Parliament must still vote passage of the bill before it can become law. Two years ago, a law was passed allowing Jews who could prove their Sephardic roots to become Spanish citizens. That law, however, requires Jews to relinquish their current citizenship.
Once Parliament approves the law, applications to become Spaniards must be made within two years of its passage. However, the Council of Ministers has retained the right to extend the application period for another year. The Spanish Embassy in Israel has been flooded with applications by Jews excited to be welcome back, as Spain verges on overturning the expulsion ordered more than 500 years ago.
On its website, the Embassy of Spain lists several means which the law provides for proving Sephardic ancestry. Candidates need only fulfill any one or more of the following criteria:
• Obtain a certificate from a legally recognized rabbi in their town of residence;
• Have a Sephardic surname;
• Demonstrate knowledge of the Sephardic language known as Ladino;
• Obtain a certificate of confirmation from the Spanish Federation of Jewish Communities of Sephardic Jewish identity;
• The inclusion of the applicant’s name or that he/she is a direct descendant of someone whose name appears in a list of Jewish families under Spanish protection; or
• Have a link or relationship with a person or family meeting the above-listed criteria.
The measure has been extremely popular among Israelis, and the announcement of the revised version is making the prospect of European Union citizenship via Spain even more attractive. But proving historical links from 500 years ago is not always easy. Maya Weiss-Tamir, an Israeli attorney who specializes in Spanish citizenship applications, believes the new law will “lighten the burden on the descendants of the expelled.”
Yiddish, the Jewish dialect of German, is widely spoken among Jews throughout the world. Knowledge of the 15th Century Sephardic Spanish dialect known as Ladino is much more rare. Some Sephardic families have handed down not only their unique language from generation to generation throughout the centuries, but also keys to family houses left behind. Spain’s Minister of Justice, Alberto Ruiz-Gallardón, declared, “Five centuries later, the door is reopened.”
Director of the American Sephardi Federation in New York, Lynne Winters, said members of the federation are very pleased with the new initiative. Malcolm Hoenlein, CEO of the Conference of Presidents of Major American Jewish Organizations reported that a delegation of American Jewish leaders was in Spain last week to meet with members of the government, including his majesty King Juan Carlos I and President Mariano Rajoy. Hoenlein’s group also applauds the new legislation, which he said will help to guarantee that “the history of violence and exile will never be forgotten.”
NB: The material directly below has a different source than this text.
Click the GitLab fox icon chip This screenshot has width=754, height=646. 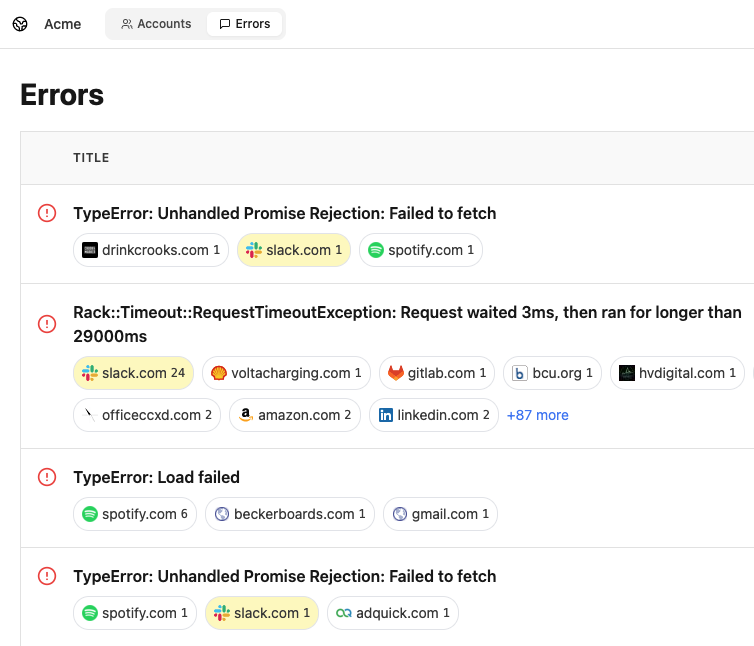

The official reason Queen Isabella gave for driving out the Jews in 1492 was their “crimes and delicts against our holy Catholic faith.” The statement refers to encouragement given by Jews to secretly practicing members of their community known as Marranos. The queen believed this unlawful encouragement interfered with the conversos (Jews who converted to Catholicism) ability to become good Christians. Acquisition by the crown of Jewish lands and treasure resulting from the expulsion was hardly a disincentive. Prior to that time, Jewish communities had flourished on the Iberian Peninsula since the days of King Solomon.
Ruiz-Gallardon expressed that the new law “concerns events in our past of which we should not be proud.” He added that it also “reflects the reality of Spain as an open and plural society.” As Spain’s government overturns the expulsion order of 500 years ago, excitement is growing among Jews in Israel and around the world, who finally feel welcome back.